São em situações como essa que as tensões dos nervos ligadas aos simples cálcio de nossa vida nos fazem refletir sobre o futuro, passado ou entretanto. Algum tempo atrás, correria de volta aos braços bandoleiros de meus amores, mas hoje, a situação é diferente. Um novo amor se faz, um amor continuum, forte e repentino, mas dissolvido em meu ser. Se pensas que sou problemático por ter esse amor dissolvido em meu sangue, és um completo tolo, mas se diz que é uma passagem simpática e bonita é mais tolo ainda, pois o homem é feito de verdades e a única verdade que há no universo da humanidade é o amor. Pena que está tão esquio e calado nos calabouços da contemporaneidade.
- Lembra do sonho que se sonha só? - pergunte-lhe.
Hoje, eu sonhava só, mas minha realidade era outra. Meu pensamento também. Estava eu entregue entre os meus amores passados e os meus amores presentes. Não se trocam os amores velhos pelos novos, minha mãe sempre me disse, mas ela esqueceu-se de falar que os amores novos às vezes são mais estáveis, te fazem se sentir melhor ou, apenas, são melhor para o coração solitário que habitava em meu peito.

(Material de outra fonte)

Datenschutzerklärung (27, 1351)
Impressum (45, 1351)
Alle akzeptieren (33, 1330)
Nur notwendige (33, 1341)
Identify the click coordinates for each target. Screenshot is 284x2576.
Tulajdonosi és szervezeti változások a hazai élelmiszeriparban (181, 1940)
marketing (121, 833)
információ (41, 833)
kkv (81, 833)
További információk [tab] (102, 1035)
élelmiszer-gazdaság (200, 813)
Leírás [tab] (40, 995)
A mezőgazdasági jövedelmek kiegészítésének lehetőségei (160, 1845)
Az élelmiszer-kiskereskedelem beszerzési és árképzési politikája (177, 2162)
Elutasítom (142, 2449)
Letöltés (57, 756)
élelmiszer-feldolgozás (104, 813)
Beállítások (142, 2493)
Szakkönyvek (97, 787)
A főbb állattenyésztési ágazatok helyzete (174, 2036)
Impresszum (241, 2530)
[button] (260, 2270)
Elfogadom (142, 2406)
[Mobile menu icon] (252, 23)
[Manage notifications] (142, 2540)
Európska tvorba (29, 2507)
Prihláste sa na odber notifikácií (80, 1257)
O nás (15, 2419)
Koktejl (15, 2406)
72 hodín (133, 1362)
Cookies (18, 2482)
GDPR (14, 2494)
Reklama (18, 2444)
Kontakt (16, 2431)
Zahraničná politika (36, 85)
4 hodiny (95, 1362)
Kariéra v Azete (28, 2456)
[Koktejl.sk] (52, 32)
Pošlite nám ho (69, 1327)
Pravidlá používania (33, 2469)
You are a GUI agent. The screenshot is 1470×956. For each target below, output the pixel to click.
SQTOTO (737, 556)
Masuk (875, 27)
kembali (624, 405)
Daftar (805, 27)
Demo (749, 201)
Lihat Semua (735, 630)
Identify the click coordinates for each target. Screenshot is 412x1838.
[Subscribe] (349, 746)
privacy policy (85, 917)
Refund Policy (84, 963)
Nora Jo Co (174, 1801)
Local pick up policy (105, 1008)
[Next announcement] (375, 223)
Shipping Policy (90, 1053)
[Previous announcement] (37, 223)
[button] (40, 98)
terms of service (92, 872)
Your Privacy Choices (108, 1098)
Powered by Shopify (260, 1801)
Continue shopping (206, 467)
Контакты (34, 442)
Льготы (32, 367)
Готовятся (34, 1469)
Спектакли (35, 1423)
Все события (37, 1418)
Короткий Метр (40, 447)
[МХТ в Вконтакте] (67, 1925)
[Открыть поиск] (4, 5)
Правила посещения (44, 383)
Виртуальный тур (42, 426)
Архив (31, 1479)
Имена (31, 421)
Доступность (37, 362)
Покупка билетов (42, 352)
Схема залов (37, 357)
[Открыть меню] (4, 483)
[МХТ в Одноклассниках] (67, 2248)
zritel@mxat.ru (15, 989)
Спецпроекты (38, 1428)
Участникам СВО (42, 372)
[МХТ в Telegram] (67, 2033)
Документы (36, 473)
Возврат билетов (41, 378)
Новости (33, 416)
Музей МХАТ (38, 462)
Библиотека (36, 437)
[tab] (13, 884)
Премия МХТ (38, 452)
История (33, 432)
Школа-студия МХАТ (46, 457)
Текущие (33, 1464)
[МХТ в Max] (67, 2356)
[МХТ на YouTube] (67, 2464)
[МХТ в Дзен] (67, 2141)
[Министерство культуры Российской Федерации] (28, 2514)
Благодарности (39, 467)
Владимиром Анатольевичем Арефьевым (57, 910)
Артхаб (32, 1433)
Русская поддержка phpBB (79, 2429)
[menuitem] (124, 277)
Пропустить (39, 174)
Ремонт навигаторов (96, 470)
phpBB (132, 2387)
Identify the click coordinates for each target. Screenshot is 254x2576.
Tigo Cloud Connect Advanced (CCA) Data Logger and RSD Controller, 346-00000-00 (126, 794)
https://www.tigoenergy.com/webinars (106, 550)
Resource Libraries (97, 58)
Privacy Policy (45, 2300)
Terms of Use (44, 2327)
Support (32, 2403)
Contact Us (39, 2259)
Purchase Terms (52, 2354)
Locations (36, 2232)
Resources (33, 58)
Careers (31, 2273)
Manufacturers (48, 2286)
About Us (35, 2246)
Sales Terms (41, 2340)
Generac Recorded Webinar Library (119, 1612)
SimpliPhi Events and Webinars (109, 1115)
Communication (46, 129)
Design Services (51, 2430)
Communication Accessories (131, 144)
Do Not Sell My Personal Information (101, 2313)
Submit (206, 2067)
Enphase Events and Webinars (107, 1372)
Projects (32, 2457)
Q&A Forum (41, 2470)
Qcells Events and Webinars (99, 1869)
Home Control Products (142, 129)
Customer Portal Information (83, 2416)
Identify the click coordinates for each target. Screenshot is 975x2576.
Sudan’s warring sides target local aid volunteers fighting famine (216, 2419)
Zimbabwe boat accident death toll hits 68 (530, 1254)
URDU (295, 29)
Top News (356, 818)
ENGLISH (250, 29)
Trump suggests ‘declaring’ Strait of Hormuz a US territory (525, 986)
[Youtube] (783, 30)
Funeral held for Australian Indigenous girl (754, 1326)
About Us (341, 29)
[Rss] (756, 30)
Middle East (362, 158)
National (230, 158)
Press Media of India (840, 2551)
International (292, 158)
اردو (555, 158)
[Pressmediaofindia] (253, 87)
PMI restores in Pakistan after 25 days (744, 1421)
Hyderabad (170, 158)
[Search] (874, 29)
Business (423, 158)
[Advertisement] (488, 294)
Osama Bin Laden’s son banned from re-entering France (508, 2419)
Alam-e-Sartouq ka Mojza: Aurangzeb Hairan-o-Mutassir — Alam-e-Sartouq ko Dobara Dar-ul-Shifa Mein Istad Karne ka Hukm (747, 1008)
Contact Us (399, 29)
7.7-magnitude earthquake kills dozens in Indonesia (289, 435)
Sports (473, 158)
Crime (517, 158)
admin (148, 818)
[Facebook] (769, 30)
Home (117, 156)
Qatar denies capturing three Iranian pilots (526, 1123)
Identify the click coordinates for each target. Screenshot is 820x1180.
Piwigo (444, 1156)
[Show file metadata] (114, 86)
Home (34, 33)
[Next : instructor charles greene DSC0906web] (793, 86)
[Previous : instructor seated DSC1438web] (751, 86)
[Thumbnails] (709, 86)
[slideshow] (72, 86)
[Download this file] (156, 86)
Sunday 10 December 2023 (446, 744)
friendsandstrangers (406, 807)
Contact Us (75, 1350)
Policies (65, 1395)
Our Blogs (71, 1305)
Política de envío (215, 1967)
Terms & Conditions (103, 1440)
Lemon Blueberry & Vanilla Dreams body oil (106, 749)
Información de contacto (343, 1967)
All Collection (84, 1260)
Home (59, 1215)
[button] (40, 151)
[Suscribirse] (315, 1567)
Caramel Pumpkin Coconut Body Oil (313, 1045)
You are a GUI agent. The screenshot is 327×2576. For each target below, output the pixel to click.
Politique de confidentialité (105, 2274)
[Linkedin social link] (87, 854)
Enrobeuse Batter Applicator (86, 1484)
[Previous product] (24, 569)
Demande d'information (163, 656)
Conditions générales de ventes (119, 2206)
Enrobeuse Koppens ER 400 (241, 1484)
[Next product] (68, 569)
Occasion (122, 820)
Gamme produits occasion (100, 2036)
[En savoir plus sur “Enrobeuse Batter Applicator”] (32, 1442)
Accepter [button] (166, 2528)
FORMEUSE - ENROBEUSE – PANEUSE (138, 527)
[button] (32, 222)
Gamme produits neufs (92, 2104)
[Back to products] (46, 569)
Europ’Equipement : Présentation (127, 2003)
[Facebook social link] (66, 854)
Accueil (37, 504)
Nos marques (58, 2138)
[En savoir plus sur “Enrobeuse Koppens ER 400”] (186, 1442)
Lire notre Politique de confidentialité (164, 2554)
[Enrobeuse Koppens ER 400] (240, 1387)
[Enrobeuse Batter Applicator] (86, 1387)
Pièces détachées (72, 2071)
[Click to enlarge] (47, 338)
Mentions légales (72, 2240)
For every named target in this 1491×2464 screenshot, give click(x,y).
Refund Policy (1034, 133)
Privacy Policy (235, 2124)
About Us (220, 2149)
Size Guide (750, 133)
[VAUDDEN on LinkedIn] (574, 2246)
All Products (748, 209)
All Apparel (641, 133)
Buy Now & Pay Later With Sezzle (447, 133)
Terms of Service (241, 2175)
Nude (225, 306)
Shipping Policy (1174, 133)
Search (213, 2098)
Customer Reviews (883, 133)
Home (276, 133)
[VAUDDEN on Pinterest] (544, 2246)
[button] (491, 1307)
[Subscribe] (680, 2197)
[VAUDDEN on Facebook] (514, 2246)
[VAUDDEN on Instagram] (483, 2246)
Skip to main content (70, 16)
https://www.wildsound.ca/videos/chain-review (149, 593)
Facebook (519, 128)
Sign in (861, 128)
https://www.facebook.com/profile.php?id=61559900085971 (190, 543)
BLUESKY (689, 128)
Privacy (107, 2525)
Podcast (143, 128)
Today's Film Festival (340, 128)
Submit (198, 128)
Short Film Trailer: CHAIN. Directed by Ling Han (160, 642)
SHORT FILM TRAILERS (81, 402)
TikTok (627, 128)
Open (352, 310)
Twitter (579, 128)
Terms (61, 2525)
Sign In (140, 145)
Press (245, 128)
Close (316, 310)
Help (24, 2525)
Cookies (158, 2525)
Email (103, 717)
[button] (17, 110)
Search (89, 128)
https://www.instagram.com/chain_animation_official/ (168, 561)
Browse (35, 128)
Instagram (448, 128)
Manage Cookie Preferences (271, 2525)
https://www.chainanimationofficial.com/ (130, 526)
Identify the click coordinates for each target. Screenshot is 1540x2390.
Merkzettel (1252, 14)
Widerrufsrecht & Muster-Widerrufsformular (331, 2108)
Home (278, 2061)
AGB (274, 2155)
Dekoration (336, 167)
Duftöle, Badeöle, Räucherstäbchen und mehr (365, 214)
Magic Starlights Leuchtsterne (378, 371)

- Sonhe junto comigo, por favor.
- O Sonho nunca vai morrer, ele sempre resistirá em meu peito, em minha memória ou mesmo na minha tatuagem. Enquanto tiver pele, ele viverá. Enquanto vivermos, ele viverá e depois que partirmos para o cosmos, ele continuará em nossa lembrança que passaremos.
- Por isso vais ficar? - perguntou-me - Se ficar, prometo: não volto.
- Se partires e não mais voltar ou nunca aparecer, serás culpada de nossa separação.
- Não há dinheiro que pague ternura antiga, já dizia aquela velha música, lembra-se?
Ternura nenhuma, antiga ou nova, jamais me comoveu. Sempre fui como uma semente que, quando pequeno, eu via voando em uma pequena pena. Onde ela caísse nasceria ali uma nova planta que geraria novos frutos, novas sementes e estas partiriam mais uma vez para que a nova pena fosse sempre um motivo para o doce sorriso amargo de recordação.
- Sou um pássaro que voa para bem longe, sempre, mas que um dia voltará.
- Vai, vida! Fica aqui comigo só a lembrança, que contigo partiu sorrindo.
Ela deu um beijo em minha testa, passou a mão em meus cabelos, deu-me um abraçou forte, notei que nunca mais sentiria aquele abraço, mas que pelo menos nunca o esqueceria. Deu a volta e subiu no ônibus.
Ia de mochila às costas. E, assim, partiu.